- Task prompt -
Show each line from the records below in which the word "avatar" occurs.

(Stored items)
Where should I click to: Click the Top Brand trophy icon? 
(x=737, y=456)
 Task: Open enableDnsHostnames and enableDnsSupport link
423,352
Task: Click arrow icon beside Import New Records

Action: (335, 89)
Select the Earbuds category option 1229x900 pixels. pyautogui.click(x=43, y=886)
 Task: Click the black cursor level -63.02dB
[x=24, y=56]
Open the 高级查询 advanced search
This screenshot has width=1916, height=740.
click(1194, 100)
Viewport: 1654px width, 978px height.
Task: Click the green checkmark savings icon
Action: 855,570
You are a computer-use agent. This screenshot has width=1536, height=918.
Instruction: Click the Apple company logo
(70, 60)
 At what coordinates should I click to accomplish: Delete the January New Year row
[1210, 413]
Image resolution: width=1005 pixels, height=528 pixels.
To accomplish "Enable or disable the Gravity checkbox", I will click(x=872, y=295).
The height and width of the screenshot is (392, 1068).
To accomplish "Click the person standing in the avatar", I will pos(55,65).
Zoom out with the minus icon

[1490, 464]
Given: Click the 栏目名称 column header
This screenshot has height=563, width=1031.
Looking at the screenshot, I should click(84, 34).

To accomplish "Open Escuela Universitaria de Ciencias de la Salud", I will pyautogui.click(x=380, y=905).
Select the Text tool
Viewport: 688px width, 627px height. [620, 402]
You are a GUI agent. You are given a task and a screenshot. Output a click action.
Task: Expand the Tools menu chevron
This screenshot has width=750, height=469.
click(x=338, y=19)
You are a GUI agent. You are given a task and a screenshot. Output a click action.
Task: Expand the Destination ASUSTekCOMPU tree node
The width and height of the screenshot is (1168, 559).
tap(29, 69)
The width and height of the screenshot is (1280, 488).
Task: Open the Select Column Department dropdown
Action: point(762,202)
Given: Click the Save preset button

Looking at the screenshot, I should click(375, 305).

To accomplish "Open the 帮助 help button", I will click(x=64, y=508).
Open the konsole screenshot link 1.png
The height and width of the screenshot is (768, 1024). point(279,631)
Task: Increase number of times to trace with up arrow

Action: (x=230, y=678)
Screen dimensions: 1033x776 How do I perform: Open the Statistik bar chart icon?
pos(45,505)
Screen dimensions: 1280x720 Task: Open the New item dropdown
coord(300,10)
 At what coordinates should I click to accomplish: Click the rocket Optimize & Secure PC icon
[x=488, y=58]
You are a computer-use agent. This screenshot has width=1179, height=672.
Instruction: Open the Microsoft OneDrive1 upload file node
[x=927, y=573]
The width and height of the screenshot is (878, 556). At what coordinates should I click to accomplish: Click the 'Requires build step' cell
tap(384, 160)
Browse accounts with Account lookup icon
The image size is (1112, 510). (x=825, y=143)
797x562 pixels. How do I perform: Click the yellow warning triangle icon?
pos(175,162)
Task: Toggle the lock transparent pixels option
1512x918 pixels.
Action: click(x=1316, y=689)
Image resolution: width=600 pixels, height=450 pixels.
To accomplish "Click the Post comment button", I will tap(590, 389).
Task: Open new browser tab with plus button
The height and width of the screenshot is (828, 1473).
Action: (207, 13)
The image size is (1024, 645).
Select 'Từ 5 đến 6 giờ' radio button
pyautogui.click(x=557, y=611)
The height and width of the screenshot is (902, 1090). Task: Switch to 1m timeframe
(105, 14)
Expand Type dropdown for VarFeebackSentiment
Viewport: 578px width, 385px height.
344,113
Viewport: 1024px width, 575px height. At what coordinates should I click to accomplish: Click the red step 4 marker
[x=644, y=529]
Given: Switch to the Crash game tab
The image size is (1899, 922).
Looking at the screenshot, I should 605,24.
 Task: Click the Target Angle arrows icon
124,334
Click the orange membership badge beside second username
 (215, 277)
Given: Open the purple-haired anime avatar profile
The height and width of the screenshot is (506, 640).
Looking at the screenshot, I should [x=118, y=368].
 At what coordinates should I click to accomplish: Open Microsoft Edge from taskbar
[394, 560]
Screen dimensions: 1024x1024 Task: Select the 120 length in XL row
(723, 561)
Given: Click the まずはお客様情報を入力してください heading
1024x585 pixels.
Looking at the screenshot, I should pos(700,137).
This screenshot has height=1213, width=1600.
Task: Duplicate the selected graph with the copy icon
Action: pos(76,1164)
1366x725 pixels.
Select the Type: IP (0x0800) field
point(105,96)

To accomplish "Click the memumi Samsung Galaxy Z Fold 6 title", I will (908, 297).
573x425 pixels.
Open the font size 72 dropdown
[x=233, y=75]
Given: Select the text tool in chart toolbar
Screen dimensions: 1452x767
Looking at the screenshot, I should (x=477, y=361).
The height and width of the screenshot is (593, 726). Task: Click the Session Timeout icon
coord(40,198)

- Finished task -
To accomplish "Click the person standing in the avatar", I will pos(55,65).
Given: Open the purple-haired anime avatar profile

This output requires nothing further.